## Extract provided
=====

# iPods and External DACs



## Nicolas L

Once again, the newbie has a question. Recently, I've been thinking about getting a DAC to pair with my iPod, but I've read all over on Head-Fi that external DACs (e.g. FiiO E07K/E17) will only work as an amp when paired. Is this just a misconception, or do DACs only work with a *specific* range of iPods? Thanks for the help in advance.


----------



## DrSheep

nicolas l said:


> Once again, the newbie has a question. Recently, I've been thinking about getting a DAC to pair with my iPod, but I've read all over on Head-Fi that external DACs (e.g. FiiO E07K/E17) will only work as an amp when paired. Is this just a misconception, or do DACs only work with a *specific* range of iPods? Thanks for the help in advance.

=====

## Written task
Write out the full forum thread about iPods and external DACs word for word. The rows after this point come from a separate source.

(Word and item position data)
=====

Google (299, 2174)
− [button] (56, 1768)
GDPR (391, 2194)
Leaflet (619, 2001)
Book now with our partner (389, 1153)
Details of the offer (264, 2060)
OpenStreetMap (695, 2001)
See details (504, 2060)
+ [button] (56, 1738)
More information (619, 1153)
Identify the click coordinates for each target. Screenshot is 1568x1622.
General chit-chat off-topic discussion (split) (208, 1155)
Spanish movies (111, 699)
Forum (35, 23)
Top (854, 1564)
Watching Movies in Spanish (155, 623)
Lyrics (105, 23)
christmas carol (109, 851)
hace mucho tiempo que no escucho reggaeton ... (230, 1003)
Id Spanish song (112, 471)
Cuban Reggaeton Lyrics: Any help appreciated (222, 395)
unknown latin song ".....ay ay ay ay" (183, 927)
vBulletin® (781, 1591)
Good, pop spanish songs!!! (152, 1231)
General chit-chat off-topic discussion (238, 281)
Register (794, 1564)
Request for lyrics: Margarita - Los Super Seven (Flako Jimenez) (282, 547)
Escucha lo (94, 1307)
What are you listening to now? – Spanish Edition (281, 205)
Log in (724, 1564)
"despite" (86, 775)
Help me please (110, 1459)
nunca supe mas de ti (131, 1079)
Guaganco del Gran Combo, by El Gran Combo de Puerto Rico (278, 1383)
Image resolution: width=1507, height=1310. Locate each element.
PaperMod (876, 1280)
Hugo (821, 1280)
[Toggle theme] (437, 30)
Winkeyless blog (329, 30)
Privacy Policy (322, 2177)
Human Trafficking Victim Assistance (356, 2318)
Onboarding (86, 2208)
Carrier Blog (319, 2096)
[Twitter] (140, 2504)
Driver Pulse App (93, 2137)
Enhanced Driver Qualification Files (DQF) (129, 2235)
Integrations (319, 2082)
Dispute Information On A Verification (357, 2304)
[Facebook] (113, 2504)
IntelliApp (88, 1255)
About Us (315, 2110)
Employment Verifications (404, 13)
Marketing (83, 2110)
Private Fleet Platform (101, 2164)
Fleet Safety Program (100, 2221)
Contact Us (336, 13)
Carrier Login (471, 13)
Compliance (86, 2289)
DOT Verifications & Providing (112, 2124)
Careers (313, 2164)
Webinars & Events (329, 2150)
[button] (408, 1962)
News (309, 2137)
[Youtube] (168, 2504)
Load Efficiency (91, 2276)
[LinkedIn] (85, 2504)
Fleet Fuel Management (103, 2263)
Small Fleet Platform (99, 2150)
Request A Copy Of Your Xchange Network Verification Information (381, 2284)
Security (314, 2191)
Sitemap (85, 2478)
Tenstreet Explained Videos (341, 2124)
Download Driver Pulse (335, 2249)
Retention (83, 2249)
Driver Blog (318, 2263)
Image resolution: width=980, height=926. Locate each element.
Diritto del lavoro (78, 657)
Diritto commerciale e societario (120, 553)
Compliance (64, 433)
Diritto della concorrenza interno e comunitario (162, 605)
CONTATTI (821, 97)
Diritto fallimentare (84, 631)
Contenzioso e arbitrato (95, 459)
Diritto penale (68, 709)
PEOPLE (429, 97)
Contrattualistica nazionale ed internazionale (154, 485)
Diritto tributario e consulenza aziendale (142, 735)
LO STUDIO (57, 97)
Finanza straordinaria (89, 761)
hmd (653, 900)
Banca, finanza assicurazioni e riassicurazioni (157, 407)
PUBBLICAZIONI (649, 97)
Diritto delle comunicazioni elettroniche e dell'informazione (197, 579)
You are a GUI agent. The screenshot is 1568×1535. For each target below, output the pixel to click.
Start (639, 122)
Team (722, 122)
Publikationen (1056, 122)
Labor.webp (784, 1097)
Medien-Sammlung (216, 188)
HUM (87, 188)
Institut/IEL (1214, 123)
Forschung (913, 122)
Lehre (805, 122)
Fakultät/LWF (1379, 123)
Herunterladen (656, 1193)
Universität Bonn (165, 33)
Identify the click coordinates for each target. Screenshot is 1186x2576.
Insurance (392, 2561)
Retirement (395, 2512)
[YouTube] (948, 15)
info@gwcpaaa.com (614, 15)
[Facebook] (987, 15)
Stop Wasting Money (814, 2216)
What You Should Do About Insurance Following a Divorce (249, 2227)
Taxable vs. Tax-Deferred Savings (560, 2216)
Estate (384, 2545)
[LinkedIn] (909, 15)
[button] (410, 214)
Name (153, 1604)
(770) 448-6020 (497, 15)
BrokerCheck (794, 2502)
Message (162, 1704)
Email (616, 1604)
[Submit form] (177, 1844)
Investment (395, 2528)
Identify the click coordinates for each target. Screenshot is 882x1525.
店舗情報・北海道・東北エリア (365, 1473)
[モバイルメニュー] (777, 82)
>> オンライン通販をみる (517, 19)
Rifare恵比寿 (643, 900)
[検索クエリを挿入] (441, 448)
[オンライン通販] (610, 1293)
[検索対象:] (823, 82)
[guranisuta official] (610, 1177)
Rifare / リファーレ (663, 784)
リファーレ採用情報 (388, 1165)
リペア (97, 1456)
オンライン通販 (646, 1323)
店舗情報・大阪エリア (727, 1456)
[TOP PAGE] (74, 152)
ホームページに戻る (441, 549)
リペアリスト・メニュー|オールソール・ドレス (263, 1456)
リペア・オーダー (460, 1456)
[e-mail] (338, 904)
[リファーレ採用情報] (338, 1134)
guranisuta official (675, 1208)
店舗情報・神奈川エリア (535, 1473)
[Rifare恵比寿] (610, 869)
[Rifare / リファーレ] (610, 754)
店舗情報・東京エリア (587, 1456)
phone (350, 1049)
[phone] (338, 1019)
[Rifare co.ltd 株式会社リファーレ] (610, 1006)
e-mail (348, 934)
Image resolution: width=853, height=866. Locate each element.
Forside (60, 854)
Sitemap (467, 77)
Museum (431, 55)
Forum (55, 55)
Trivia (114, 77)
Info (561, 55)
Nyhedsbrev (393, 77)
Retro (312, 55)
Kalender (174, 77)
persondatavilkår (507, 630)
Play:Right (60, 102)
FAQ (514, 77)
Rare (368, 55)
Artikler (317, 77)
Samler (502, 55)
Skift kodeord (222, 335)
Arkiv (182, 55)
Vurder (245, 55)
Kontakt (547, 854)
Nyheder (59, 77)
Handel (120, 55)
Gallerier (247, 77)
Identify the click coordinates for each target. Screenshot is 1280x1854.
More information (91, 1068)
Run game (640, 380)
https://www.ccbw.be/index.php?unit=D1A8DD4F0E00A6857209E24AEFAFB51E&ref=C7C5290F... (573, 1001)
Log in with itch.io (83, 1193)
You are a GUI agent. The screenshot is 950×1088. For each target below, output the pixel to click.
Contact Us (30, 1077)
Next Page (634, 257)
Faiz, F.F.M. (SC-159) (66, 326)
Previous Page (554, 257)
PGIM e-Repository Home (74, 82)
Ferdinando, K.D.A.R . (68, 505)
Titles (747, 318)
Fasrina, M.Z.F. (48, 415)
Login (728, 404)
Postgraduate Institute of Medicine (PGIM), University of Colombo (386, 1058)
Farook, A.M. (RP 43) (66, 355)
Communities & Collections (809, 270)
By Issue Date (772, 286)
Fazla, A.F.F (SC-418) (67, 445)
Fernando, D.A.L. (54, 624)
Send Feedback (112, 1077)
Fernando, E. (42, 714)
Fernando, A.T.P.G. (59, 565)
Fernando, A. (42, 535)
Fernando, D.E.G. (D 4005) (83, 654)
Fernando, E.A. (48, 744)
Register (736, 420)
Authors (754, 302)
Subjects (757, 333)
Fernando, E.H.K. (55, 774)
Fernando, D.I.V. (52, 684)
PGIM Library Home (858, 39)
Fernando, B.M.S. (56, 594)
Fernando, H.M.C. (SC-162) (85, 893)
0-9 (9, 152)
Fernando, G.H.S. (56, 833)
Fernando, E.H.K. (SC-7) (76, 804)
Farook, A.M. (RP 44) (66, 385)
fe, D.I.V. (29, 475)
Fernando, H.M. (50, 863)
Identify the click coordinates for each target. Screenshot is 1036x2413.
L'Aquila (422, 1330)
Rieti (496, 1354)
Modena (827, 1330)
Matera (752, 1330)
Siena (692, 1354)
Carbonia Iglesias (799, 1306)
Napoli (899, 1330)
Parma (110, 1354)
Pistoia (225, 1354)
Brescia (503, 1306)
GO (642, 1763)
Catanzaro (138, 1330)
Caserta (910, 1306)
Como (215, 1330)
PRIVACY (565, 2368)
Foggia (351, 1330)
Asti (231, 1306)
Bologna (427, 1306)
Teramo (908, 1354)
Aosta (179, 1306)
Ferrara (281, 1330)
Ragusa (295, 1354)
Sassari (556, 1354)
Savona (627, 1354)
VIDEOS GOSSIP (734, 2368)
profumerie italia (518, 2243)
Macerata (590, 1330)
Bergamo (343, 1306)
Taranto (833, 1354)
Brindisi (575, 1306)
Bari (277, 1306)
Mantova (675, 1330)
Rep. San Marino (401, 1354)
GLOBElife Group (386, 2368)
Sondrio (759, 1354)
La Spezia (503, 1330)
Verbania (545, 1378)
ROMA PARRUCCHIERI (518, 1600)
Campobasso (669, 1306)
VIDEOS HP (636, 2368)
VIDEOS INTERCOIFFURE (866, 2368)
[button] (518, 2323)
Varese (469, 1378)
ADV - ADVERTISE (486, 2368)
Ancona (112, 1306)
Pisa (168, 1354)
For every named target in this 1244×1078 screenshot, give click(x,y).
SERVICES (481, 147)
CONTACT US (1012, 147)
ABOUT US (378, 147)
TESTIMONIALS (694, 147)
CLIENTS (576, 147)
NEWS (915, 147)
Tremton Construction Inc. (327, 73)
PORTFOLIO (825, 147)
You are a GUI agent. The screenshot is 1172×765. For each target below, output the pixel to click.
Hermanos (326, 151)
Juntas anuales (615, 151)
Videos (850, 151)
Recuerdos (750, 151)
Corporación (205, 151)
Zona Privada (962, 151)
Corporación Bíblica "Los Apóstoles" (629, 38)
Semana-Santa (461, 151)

=====

## Reply to the exercise
# iPods and External DACs



## Nicolas L

Once again, the newbie has a question. Recently, I've been thinking about getting a DAC to pair with my iPod, but I've read all over on Head-Fi that external DACs (e.g. FiiO E07K/E17) will only work as an amp when paired. Is this just a misconception, or do DACs only work with a *specific* range of iPods? Thanks for the help in advance.


----------



## DrSheep

nicolas l said:


> Once again, the newbie has a question. Recently, I've been thinking about getting a DAC to pair with my iPod, but I've read all over on Head-Fi that external DACs (e.g. FiiO E07K/E17) will only work as an amp when paired. Is this just a misconception, or do DACs only work with a *specific* range of iPods? Thanks for the help in advance.